Give back an exact copy of the lines in the records below, from the line that has "Task: Open the notification bell" through the line that has "1385x779 pixels.", and nothing besides.

::: Dataset extract

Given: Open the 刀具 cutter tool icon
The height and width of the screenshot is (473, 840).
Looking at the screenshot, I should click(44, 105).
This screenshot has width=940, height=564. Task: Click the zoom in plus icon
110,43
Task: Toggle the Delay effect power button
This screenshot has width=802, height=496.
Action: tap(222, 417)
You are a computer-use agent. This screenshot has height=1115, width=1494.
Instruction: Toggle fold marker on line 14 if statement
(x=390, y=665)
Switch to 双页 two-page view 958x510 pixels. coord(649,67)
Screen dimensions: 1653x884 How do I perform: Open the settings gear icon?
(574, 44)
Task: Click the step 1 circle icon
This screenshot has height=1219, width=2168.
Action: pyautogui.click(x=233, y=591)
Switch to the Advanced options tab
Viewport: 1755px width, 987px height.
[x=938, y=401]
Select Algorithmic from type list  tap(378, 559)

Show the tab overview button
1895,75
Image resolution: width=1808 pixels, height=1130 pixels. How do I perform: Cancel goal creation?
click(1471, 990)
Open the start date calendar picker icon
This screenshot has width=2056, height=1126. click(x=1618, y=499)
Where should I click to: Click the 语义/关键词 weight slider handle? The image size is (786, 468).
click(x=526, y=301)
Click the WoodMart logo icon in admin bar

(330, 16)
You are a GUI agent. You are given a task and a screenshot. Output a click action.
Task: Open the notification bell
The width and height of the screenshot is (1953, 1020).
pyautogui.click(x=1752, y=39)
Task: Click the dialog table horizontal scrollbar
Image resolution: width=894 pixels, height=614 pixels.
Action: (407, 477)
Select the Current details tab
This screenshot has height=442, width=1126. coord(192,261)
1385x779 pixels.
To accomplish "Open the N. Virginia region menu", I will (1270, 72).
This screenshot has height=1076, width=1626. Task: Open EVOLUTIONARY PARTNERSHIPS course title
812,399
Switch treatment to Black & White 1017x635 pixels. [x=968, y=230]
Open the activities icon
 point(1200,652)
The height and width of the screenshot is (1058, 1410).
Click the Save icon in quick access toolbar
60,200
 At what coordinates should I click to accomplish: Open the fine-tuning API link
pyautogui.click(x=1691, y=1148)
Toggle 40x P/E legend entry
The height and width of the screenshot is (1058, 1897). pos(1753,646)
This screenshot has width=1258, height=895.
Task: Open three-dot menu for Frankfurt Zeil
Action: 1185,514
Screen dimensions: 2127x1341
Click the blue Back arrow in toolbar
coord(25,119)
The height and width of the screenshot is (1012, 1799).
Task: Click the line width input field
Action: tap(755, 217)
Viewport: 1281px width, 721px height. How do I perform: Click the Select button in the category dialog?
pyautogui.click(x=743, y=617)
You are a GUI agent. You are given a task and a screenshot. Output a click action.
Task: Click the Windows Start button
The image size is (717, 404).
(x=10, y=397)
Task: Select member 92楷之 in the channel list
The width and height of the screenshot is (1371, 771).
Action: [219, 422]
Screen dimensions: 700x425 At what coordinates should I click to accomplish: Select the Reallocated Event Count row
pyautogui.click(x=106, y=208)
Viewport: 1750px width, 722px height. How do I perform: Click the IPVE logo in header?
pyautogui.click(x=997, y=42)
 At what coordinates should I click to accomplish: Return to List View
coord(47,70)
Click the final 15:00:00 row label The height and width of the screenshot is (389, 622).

::::::

* Answer to this problem
Task: Open the notification bell
The width and height of the screenshot is (1953, 1020).
pyautogui.click(x=1752, y=39)
Task: Click the dialog table horizontal scrollbar
Image resolution: width=894 pixels, height=614 pixels.
Action: (407, 477)
Select the Current details tab
This screenshot has height=442, width=1126. coord(192,261)
1385x779 pixels.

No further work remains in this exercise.